# The exercise
Reproduce the listing from its first line through the line containing "click(x=692, y=479)", both ends included.

##### Records for this task #####

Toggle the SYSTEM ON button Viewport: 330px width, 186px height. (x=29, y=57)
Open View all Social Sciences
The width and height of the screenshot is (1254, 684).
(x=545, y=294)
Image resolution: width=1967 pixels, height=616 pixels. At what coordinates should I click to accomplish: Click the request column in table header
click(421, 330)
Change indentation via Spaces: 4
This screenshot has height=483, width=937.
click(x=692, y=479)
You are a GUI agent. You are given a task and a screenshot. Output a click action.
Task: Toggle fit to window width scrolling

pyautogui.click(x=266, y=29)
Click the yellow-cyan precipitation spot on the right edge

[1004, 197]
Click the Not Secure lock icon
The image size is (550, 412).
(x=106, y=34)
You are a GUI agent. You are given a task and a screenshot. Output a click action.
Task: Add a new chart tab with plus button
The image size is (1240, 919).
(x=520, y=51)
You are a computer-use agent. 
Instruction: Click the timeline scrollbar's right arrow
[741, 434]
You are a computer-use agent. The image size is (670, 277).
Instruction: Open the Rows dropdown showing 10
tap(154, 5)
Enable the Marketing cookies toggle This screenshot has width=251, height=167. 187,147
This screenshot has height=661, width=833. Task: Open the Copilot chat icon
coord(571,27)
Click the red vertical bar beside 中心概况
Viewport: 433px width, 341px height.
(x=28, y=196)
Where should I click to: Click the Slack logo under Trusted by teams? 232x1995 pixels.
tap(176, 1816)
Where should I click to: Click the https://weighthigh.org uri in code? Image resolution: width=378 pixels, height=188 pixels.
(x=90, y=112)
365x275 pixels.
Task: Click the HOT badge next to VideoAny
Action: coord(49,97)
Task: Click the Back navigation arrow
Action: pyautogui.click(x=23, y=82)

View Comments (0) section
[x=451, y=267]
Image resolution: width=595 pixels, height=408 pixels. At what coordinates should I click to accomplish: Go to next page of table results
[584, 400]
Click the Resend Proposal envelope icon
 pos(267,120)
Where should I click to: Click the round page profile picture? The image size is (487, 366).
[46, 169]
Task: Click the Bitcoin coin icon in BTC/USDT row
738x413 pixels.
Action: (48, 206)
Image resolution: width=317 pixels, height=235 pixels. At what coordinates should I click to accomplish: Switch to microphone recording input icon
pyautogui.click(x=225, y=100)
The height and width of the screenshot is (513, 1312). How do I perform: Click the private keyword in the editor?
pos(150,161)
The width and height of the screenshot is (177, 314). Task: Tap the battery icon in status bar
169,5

#####

# The output
Toggle the SYSTEM ON button Viewport: 330px width, 186px height. (x=29, y=57)
Open View all Social Sciences
The width and height of the screenshot is (1254, 684).
(x=545, y=294)
Image resolution: width=1967 pixels, height=616 pixels. At what coordinates should I click to accomplish: Click the request column in table header
click(421, 330)
Change indentation via Spaces: 4
This screenshot has height=483, width=937.
click(x=692, y=479)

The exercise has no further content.